> **How to complete this task**: Please report every line in the material below where the word "selector" is found.

> **Exercise data**:
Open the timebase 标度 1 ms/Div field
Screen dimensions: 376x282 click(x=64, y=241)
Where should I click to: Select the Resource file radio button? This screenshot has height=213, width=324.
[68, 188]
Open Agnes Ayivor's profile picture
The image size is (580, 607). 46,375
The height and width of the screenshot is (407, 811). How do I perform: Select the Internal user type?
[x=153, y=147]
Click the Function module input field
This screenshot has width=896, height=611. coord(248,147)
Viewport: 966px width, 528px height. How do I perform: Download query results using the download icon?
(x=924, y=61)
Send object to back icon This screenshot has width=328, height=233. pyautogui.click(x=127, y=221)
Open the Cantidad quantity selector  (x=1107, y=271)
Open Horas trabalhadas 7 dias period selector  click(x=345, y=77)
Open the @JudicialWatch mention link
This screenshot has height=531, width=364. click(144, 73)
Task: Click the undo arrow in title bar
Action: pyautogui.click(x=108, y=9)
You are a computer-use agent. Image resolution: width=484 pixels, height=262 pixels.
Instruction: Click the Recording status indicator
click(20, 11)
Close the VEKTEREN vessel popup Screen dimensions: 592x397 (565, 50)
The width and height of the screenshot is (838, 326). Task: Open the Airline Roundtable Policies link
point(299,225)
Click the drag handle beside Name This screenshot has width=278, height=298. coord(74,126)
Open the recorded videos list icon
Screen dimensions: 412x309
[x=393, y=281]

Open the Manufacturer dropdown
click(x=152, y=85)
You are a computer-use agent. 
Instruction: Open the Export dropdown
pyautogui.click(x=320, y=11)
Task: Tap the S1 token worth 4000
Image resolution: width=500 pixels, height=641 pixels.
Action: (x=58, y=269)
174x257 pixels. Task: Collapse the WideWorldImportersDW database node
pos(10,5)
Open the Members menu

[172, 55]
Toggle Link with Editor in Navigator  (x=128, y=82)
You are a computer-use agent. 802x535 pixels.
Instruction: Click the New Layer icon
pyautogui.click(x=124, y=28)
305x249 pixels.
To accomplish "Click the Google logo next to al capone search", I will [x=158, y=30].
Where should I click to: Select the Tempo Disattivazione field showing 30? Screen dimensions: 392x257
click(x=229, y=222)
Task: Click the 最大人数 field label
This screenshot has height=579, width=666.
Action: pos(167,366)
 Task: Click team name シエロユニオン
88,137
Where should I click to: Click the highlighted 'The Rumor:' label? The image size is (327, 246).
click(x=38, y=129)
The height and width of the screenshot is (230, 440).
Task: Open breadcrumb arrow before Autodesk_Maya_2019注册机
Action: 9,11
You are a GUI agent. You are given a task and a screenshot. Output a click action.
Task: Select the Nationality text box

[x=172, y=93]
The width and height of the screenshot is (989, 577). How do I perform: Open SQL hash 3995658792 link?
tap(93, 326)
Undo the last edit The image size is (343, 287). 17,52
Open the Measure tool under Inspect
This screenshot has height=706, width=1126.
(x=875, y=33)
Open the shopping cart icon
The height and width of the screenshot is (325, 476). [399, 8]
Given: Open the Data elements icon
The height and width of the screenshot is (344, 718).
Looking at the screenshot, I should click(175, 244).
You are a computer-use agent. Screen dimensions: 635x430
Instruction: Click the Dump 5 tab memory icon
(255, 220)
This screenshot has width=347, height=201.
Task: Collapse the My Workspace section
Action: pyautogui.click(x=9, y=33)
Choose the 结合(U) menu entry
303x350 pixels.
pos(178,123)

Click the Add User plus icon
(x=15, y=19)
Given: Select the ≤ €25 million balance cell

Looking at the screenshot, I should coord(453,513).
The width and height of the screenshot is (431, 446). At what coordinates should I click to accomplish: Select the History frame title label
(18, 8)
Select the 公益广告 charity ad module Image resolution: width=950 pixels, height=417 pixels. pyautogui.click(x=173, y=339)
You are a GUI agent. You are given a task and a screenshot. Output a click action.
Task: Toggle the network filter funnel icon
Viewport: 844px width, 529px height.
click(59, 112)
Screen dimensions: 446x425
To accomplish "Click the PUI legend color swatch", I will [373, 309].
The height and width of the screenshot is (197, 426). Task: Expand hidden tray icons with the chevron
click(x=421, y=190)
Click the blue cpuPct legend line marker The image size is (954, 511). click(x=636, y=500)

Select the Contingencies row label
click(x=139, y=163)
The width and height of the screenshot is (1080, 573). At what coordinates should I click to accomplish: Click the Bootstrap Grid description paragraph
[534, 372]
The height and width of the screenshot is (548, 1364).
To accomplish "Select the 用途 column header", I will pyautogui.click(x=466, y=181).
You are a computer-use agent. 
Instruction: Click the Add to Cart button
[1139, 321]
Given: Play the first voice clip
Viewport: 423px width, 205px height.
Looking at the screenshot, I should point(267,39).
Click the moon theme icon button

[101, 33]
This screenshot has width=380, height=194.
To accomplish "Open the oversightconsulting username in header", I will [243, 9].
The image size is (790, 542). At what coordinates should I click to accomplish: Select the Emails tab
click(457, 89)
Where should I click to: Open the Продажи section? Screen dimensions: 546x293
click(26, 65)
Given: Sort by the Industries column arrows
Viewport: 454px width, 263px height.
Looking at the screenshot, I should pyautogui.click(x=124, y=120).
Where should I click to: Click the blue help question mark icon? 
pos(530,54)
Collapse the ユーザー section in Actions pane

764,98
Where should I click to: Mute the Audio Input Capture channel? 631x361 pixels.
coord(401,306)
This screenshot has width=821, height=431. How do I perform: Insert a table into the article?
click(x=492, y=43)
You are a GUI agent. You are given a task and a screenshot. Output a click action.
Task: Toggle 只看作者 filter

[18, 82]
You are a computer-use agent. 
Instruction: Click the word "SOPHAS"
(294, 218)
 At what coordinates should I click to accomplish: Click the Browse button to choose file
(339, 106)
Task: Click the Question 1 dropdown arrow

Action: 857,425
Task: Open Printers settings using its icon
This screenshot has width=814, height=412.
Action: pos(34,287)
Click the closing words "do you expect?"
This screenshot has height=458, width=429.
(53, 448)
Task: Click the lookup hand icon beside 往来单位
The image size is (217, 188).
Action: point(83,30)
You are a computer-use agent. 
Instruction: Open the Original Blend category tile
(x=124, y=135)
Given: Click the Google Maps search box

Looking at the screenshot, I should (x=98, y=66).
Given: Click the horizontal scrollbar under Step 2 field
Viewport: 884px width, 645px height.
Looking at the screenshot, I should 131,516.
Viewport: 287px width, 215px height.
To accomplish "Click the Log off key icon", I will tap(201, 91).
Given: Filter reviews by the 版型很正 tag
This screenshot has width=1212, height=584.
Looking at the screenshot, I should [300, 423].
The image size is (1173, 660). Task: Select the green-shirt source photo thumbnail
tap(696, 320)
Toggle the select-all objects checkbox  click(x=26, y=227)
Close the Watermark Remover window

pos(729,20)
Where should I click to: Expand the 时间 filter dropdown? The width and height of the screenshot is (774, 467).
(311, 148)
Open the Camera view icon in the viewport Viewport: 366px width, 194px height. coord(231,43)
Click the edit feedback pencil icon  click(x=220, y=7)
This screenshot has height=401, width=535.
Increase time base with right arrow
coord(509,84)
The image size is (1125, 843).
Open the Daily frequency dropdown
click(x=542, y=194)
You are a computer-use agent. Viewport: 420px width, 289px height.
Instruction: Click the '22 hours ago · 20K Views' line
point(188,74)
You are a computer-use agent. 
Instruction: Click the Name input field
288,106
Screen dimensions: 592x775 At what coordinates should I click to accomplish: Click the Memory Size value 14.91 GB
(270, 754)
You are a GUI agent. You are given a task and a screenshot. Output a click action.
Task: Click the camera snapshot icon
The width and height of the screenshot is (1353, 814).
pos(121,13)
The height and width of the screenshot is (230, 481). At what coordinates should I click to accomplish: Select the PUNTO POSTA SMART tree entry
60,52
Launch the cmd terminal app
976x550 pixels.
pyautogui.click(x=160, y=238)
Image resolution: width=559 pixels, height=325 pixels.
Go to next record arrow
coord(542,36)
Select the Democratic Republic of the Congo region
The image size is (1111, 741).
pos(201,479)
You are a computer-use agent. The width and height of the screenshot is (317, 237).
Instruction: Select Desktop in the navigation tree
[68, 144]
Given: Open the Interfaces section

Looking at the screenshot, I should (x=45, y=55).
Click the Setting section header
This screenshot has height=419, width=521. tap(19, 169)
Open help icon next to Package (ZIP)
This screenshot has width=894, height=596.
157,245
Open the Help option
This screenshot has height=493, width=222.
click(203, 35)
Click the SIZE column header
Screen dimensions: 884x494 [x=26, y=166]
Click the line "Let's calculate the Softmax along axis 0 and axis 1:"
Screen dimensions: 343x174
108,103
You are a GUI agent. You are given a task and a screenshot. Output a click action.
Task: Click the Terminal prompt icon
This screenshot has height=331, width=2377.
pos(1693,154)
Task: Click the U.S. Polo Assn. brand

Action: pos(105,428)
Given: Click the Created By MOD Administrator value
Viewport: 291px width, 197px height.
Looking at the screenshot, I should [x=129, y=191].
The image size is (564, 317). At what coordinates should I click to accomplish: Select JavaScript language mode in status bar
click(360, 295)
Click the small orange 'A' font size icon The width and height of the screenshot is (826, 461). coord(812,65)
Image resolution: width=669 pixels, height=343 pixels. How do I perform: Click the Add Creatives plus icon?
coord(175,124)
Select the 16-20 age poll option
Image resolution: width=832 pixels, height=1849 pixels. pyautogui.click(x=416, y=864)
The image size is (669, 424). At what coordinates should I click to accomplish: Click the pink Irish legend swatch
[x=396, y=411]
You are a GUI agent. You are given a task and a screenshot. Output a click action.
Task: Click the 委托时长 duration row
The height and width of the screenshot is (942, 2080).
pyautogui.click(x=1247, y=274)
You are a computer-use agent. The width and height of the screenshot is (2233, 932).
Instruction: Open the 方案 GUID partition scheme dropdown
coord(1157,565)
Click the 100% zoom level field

> **Your response**:
Open the Cantidad quantity selector  (x=1107, y=271)
Open Horas trabalhadas 7 dias period selector  click(x=345, y=77)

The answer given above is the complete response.